The sale by Google also makes sense because from the outset of the Motorola Mobility acquisition back in May 2012
, many industry pundits were perplexed by the purchase, since it put Google at odds with partners who were selling their own Android devices in competition with Motorola's offerings, said Silva. "It just didn't work."
In addition, the move makes sense for Google because the company's really not equipped to be in the low-cost commodity market that the smartphone market is becoming, he said. "Lenovo is going to be able to play a better low-cost smartphone game than Google was ever going to be able to do," said Silva. "These aren't Bentleys anymore. They're more like Honda Accords that we are buying as far as smartphones go today."
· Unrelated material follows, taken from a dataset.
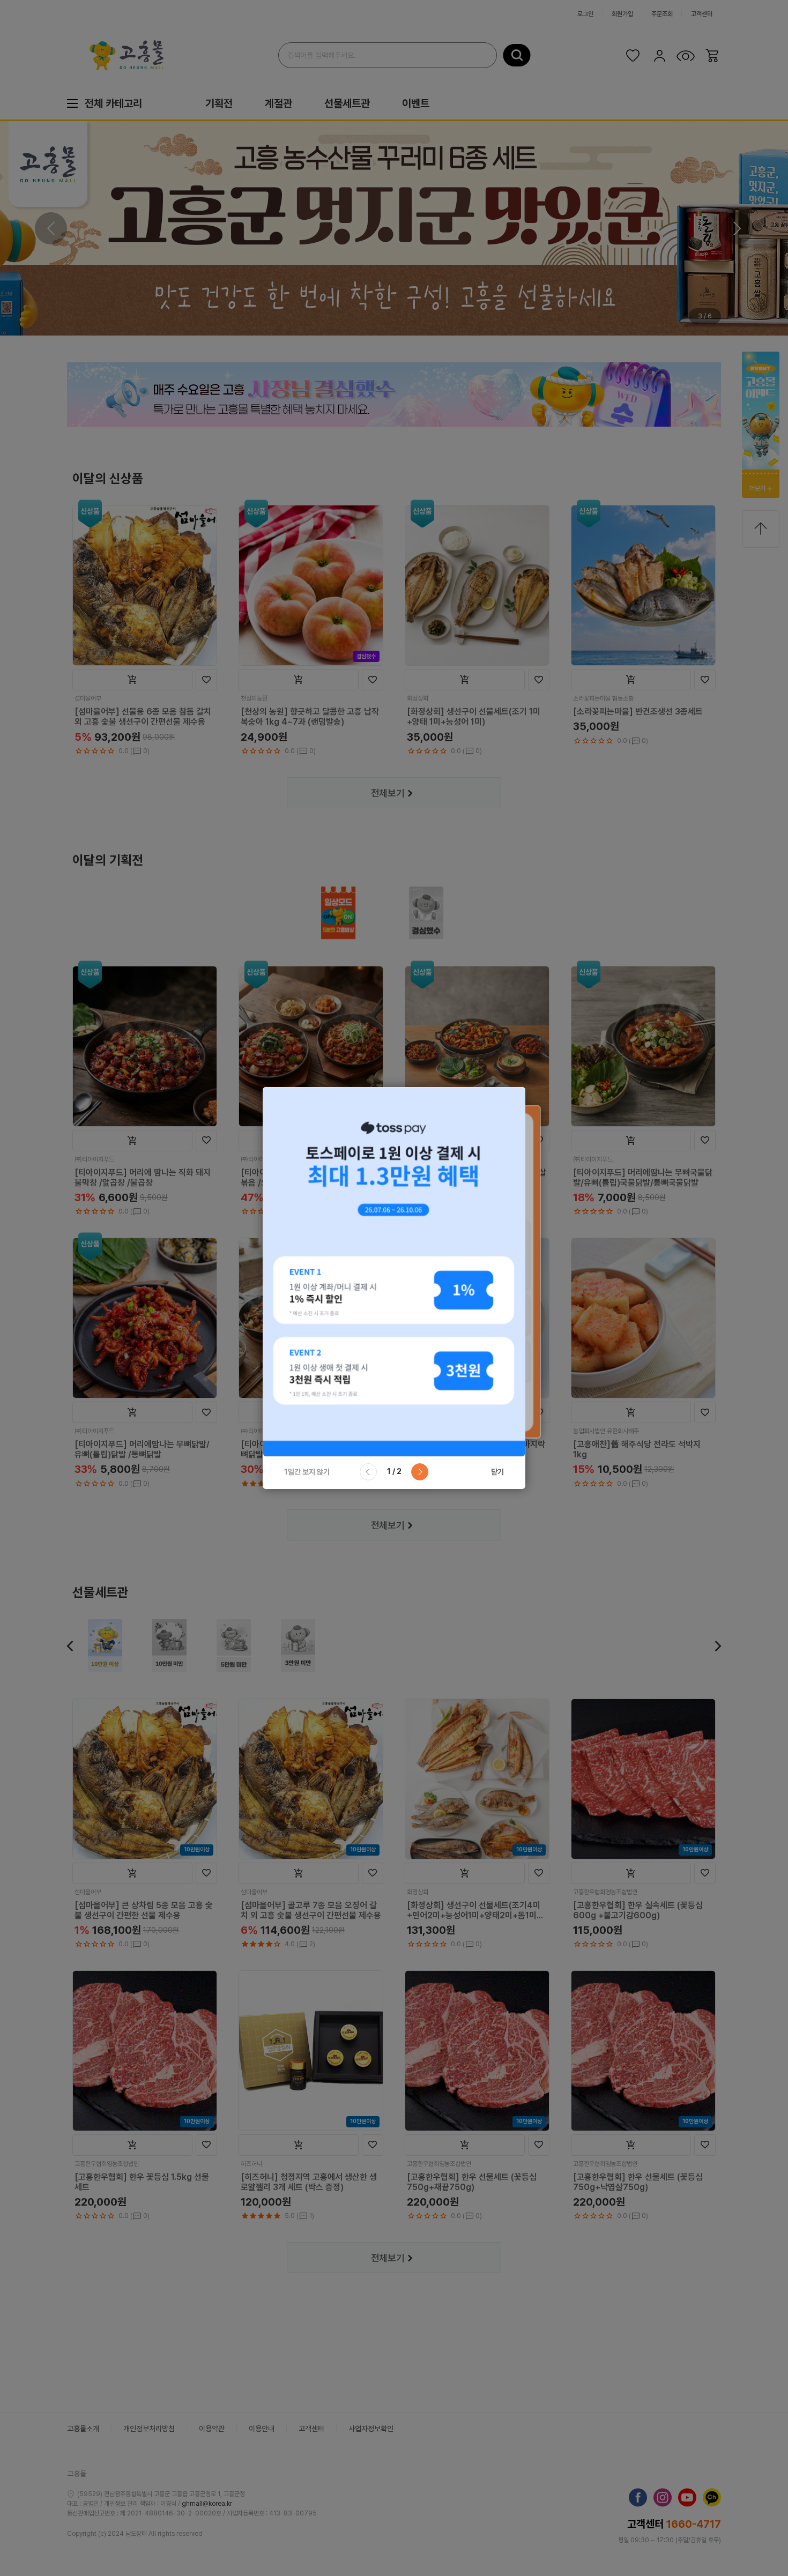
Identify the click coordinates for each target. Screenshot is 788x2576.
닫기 (497, 1472)
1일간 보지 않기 (307, 1472)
Chris Hazelton, an analyst with 451 Research, told eWEEK
that the sale to Lenovo fits in with a flurry of other recent news announcements by the two companies in recent weeks. On Jan. 28, Lenovo unveiled a major restructuring
, with the company dividing itself into four business groups—PCs, mobile, the cloud and enterprise. On Jan. 27, Google announced a 10-year patent licensing agreement
with handset maker Samsung, while on Jan. 23 Lenovo unveiled its plans to buy IBM's x86 low-end server unit
for $2.3 billion. And on Jan. 13, Google unveiled its plans to purchase connected home vendor Nest
in a $3.2 billion deal that will help Google push deeper into the lives of consumers.
To Silva, the Motorola Mobility sale makes perfect sense as Google appears to be moving itself away from smartphones and into the direction of the Internet of things, such as the interconnections of vehicles, wearable computers such as Google Glass and in-home technologies.
"The ingredients are there," he said. "They have the patents, and they've directed the Android ecosystem. The next area of focus will be the Internet of things. They'll be putting together all of the Android devices out there and connecting them to Nest [products in people's homes]. They have the house, they have the car. They don't need the smartphone because they have the applications and the operating system."
Maribel Lopez, principal analyst with Lopez Research, said the sale to Lenovo is the right course for Google. "Frankly, I'm shocked that they didn't do it shortly after they bought the whole thing. They're not a hardware company," she said of Google. "I never thought they were going to be in the hardware business. I thought they'd keep it long enough to prove they didn't just buy it for the patents [received from Motorola in the acquisition by Google] and then spin it off."
Dan Maycock, an analyst with OneAccord Digital, said those Motorola patents, which Google valued at some $5.5 billion when it acquired the company, will still be valuable to Google even after the sale of the unit to Lenovo. The company has already announced that the majority of those patents will remain with Google.